*Selected text:*
=-=-=-=-=

Nuclear Magnetic Resonance Logging in the Delaware Formation

Logan, D. (Schlumberger Wireline & Testing) | Morriss, C.E. (Schlumberger Wireline & Testing) | Williams, R. (GeoQuest)

OnePetro 

Abstract

The Delaware formation is a fine grained sandstone located in West Texas and Southeast New Mexico. Resistivity- based log interpretation in this formation has proved unreliable in many cases. In particular, deep invasion and high irreducible water volumes result in calculated water saturations that rarely reflect future production. Because of this, pay zones are identified primarily from mud logs and sidewall cores. However, our studies have demonstrated that borehole nuclear magnetic resonance (NMR) measurements are useful for evaluating the Delaware formation. The general use of NMR measurements for the estimation of porosity, pore size, permeability, producible porosity and bound-fluid volume and for the identification of pay zones has been previously described.

Often, the interpretation of borehole NMR data is enhanced by the results of lab NMR measurements on core samples. For this reason, NMR measurements were made on 20 water-saturated cores, a crude oil sample from the Delaware and a partially oil-saturated core sample.

Water-saturated samples have narrow T2-distributions and maximum T2 values in the order of 200 ms. A typical distribution is shown in Figure la. The relatively short T2 values reflect the fine grains and small pore sizes typical of this formation. However, significant pore size variation between the samples results in a generally poor correlation between permeability and porosity. Permeability estimation is improved when an NMR parameter, such as logarithmic mean T2 or bound-fluid volume, is used together with porosity. Lastly, NMR free-fluid porosities were found to be in good agreement with the volume of water expelled from the core by centrifuging at 100-psi air-brine capillary pressure. The free-fluid porosities were computed from the T2-distributions using a 33-ms cutoff.

=-=-=-=-=

*Given problem A:*
Return, word for word, the part of the Delaware formation abstract between "The Delaware formation is" and "been previously described.", inclusive.

=-=-=-=-=

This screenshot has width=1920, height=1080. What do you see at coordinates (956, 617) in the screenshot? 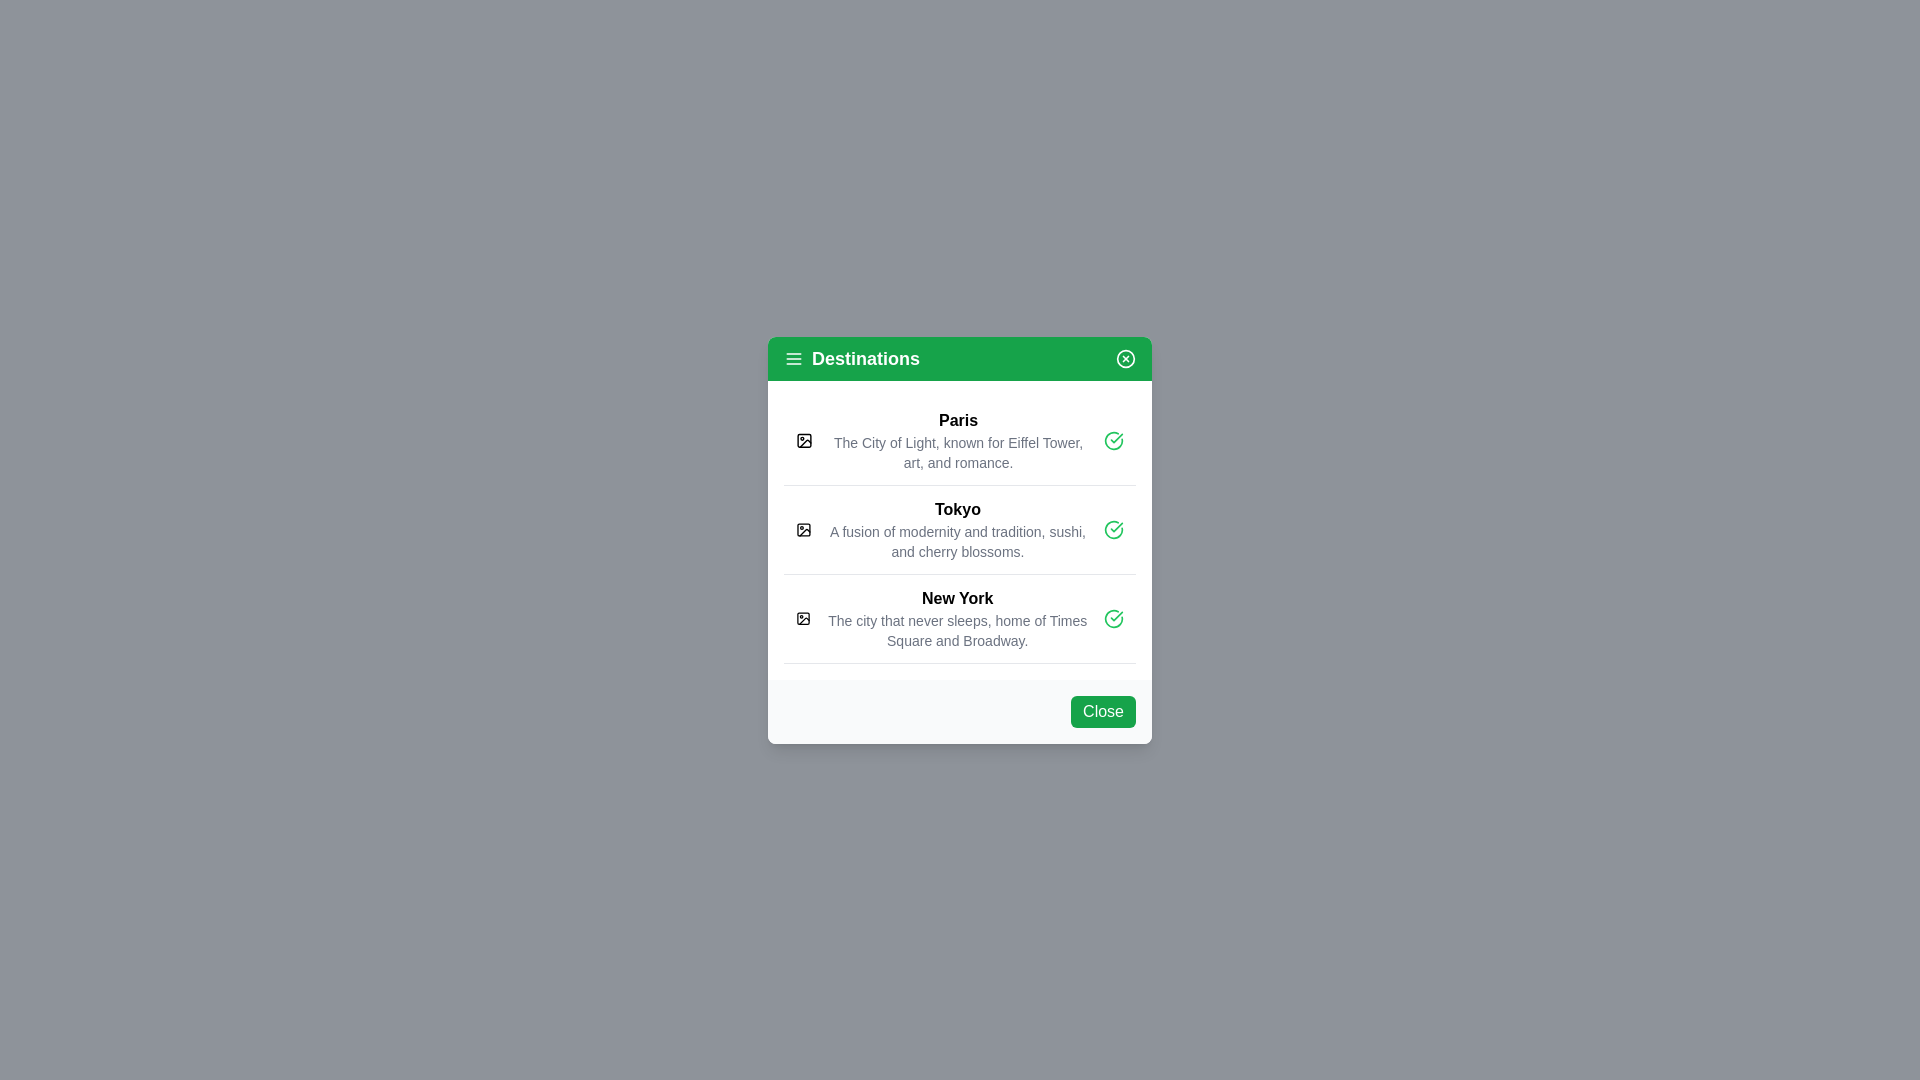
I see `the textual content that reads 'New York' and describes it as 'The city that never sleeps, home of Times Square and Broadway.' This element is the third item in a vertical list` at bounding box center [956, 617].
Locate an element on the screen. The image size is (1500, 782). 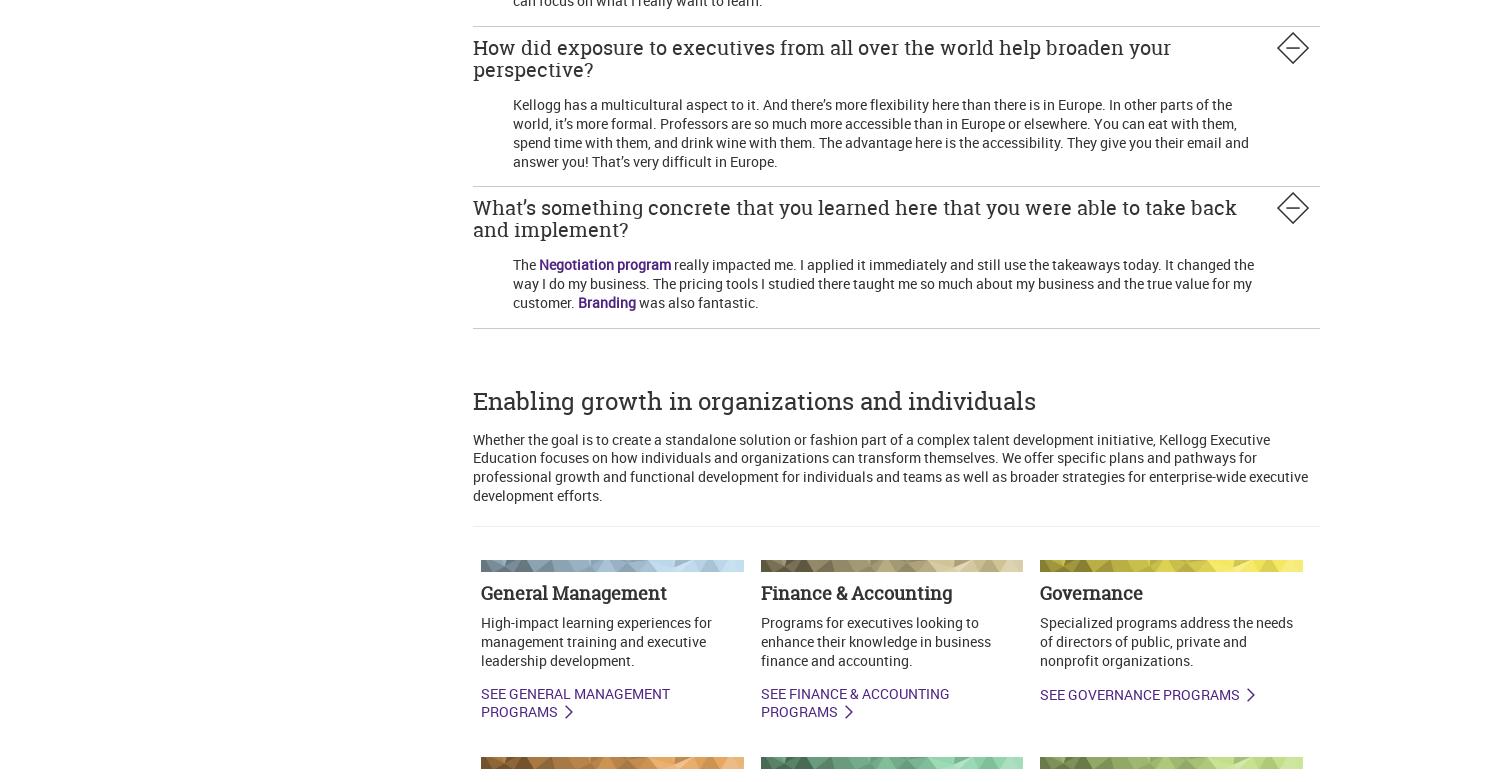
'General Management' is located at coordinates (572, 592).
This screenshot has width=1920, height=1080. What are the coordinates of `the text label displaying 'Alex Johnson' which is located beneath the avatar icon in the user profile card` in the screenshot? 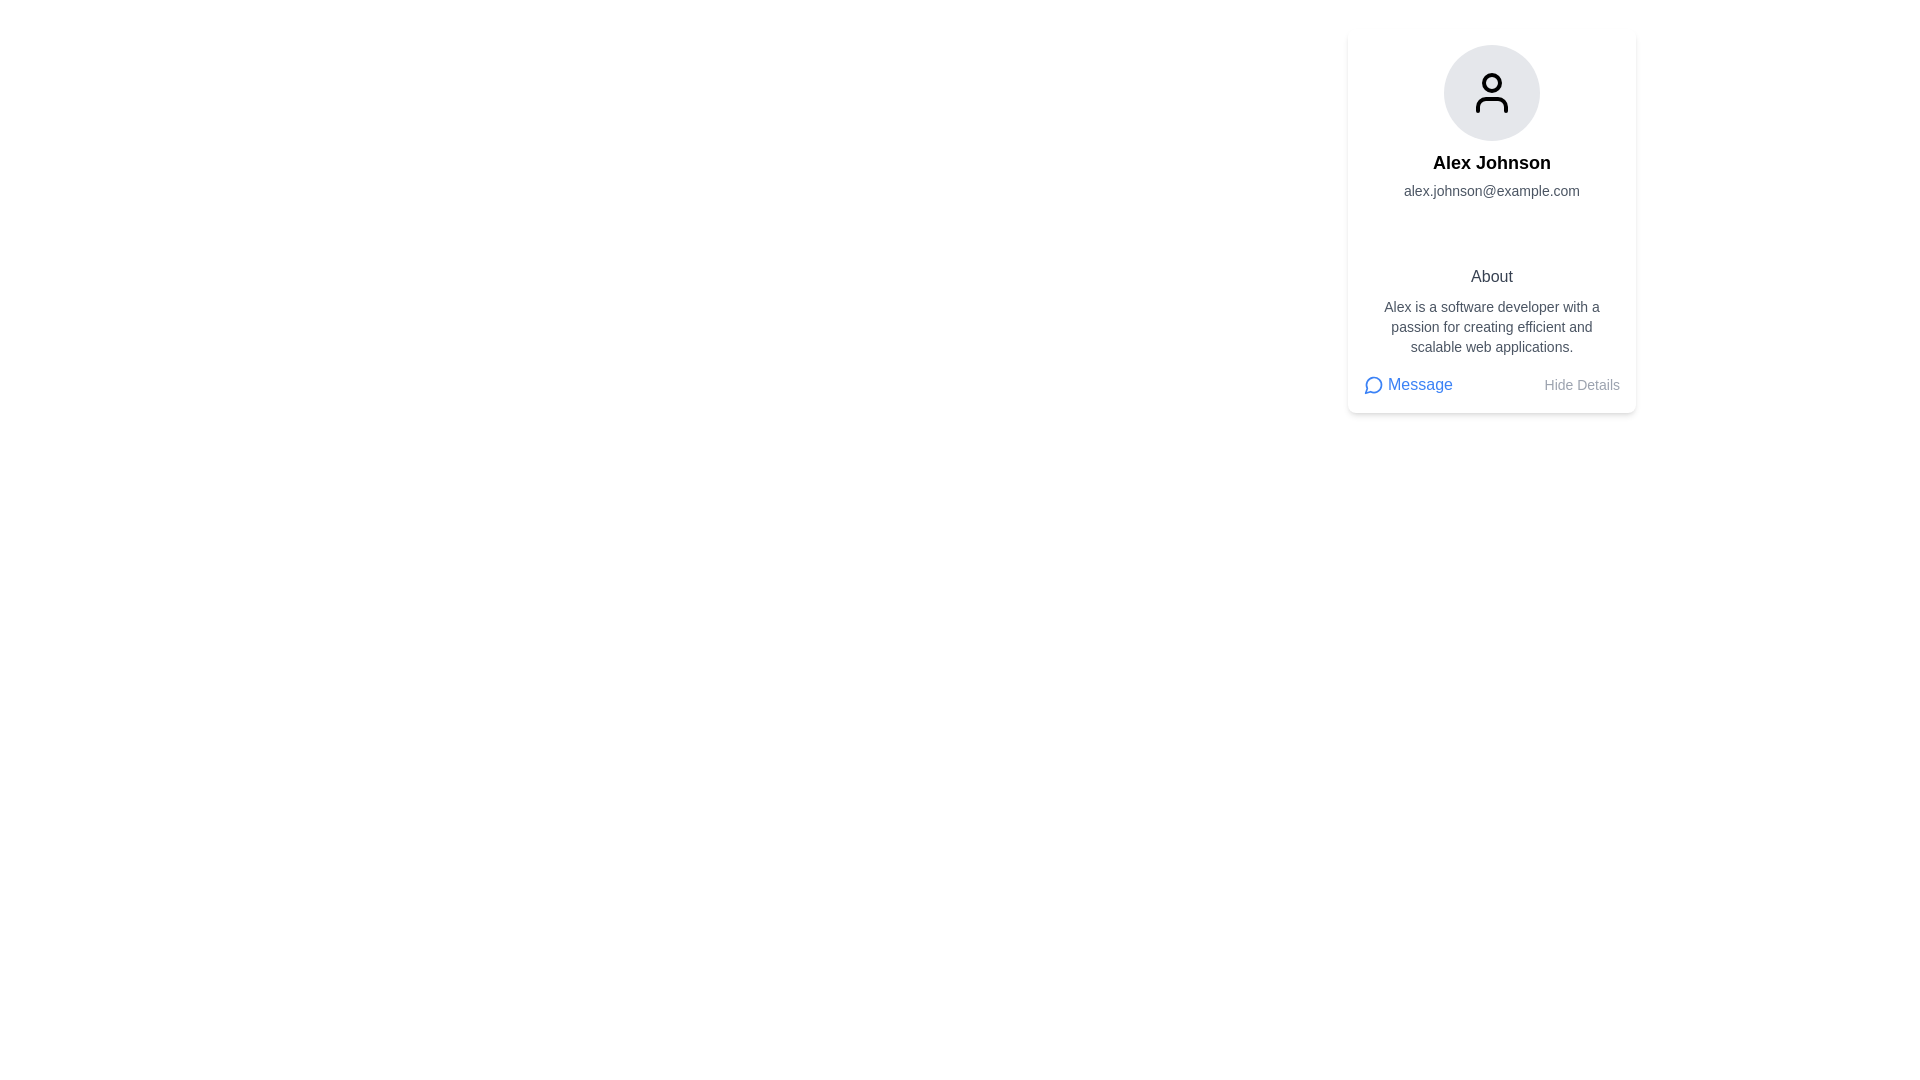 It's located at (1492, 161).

=-=-=-=-=

*Given problem B:*
In the rows, retype the lines between the one holding "Locate an element" and the one holding "coordinates (572, 592).", inclusive, without any change. Leave the pictures out of your answer.

*Full answer A:*
The Delaware formation is a fine grained sandstone located in West Texas and Southeast New Mexico. Resistivity- based log interpretation in this formation has proved unreliable in many cases. In particular, deep invasion and high irreducible water volumes result in calculated water saturations that rarely reflect future production. Because of this, pay zones are identified primarily from mud logs and sidewall cores. However, our studies have demonstrated that borehole nuclear magnetic resonance (NMR) measurements are useful for evaluating the Delaware formation. The general use of NMR measurements for the estimation of porosity, pore size, permeability, producible porosity and bound-fluid volume and for the identification of pay zones has been previously described.

*Full answer B:*
Locate an element on the screen. The image size is (1500, 782). 
'General Management' is located at coordinates (572, 592).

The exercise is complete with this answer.